Artichoke-Rice Salad
Rice Salad
Artichoke-Rice Salad
1 package chicken rice-a-roni, cooked and cooled
Chop fine:
2 green onions
1/2 bell pepper
2 6 oz. jars marinated artichoke hearts, drain but save juice
from one jar*
8 or more pimento olives
4 oz canned mushrooms
6 1/2 oz can tiny shrimp, drained
Add above to rice-a-roni with
1/4 tsp curry powder
1/3 cup mayonnaise
* If making more than one recipe, buy a large jar of artichoke hearts. A 6
oz jar equals 1/2 cup of hearts and 1/3 cup of juice.
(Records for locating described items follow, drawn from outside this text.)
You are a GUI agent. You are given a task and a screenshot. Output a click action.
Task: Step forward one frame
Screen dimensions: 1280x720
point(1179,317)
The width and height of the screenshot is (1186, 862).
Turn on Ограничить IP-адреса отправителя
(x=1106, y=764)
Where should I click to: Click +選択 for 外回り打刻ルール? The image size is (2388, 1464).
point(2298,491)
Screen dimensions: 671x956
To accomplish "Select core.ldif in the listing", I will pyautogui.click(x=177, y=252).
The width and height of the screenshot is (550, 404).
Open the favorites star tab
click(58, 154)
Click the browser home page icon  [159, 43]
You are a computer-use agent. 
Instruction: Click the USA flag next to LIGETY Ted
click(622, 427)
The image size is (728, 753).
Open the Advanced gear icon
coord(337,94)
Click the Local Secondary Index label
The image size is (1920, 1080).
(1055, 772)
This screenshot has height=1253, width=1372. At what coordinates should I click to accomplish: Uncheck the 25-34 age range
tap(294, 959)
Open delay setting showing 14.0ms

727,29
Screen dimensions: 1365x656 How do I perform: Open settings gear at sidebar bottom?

This recipe doubles or triples well (or even more). It can be made a day or
two ahead and kept COLD.
Rice Salad
2 packages Fried Rice with Almond rice-a-roni. Cook according to directions
and cool.
Chop fine:
1 cup celery
1 cup green onions
1- 4 oz. can mushrooms, drained
2- 6 oz jars marinated artichoke hearts, drained
Mix above with cold rice. Add 1 cup mayonnaise. Mix well. Best when
covered and refrigerated overnight.
This recipe would be a little less expensive because it does not have the
shrimp and people with shellfish allergies would appreciate it more.